Text provided

Canada Border Services - Arbitrary Censors Gone Wild
Canada Border Services is up to its old nasty tricks again, seizing gay films destined for Ottawa's gay & lesbian Inside Out film festival. All three films have been shown in Canada before, and two of them are rated PG. But CBSA is insisting that it pre-screen all three films, a process they indicate may take up to 4 days - the films were slated to be viewed this weekend.
This sort of arbitrary censorship has been going on at CBSA for decades. Years ago, when I was on the board of the Making Scenes film festival (Ottawa's previous queer film festival), we held a screening of the documentary "Little Sisters, Big Brother", which tracked the decade-long efforts of the Little Sisters bookstore in Vancouver to fight against Canada Customs (now CBSA) seizure of its books. The courts sided with the bookstore. Back in the 1970s and early 80s, Canada Customs used to black out information pertaining to safe sex information because it was deemed pornographic - a thoroughly appalling practice in the early days of the AIDS crisis. Gay and lesbian bookstores and festivals face this issue all the time, and have ongoing troubles covering legal costs associated with gaining the release of their materials.

What needs to be done
Please return the post on Canada Border Services censorship word for word, from its title to its final sentence.

Data provided
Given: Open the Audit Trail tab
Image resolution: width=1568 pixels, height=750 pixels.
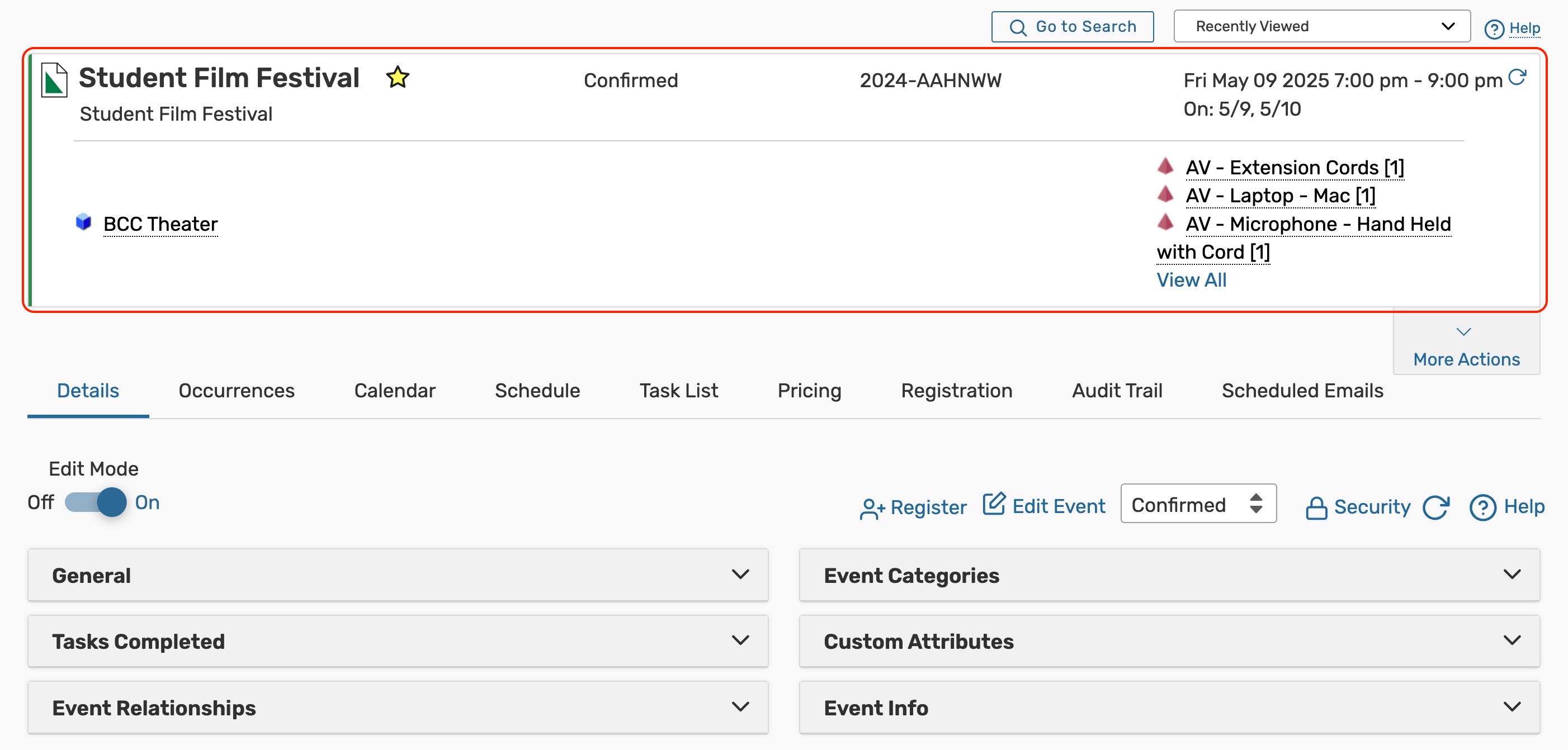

The response
Canada Border Services - Arbitrary Censors Gone Wild
Canada Border Services is up to its old nasty tricks again, seizing gay films destined for Ottawa's gay & lesbian Inside Out film festival. All three films have been shown in Canada before, and two of them are rated PG. But CBSA is insisting that it pre-screen all three films, a process they indicate may take up to 4 days - the films were slated to be viewed this weekend.
This sort of arbitrary censorship has been going on at CBSA for decades. Years ago, when I was on the board of the Making Scenes film festival (Ottawa's previous queer film festival), we held a screening of the documentary "Little Sisters, Big Brother", which tracked the decade-long efforts of the Little Sisters bookstore in Vancouver to fight against Canada Customs (now CBSA) seizure of its books. The courts sided with the bookstore. Back in the 1970s and early 80s, Canada Customs used to black out information pertaining to safe sex information because it was deemed pornographic - a thoroughly appalling practice in the early days of the AIDS crisis. Gay and lesbian bookstores and festivals face this issue all the time, and have ongoing troubles covering legal costs associated with gaining the release of their materials.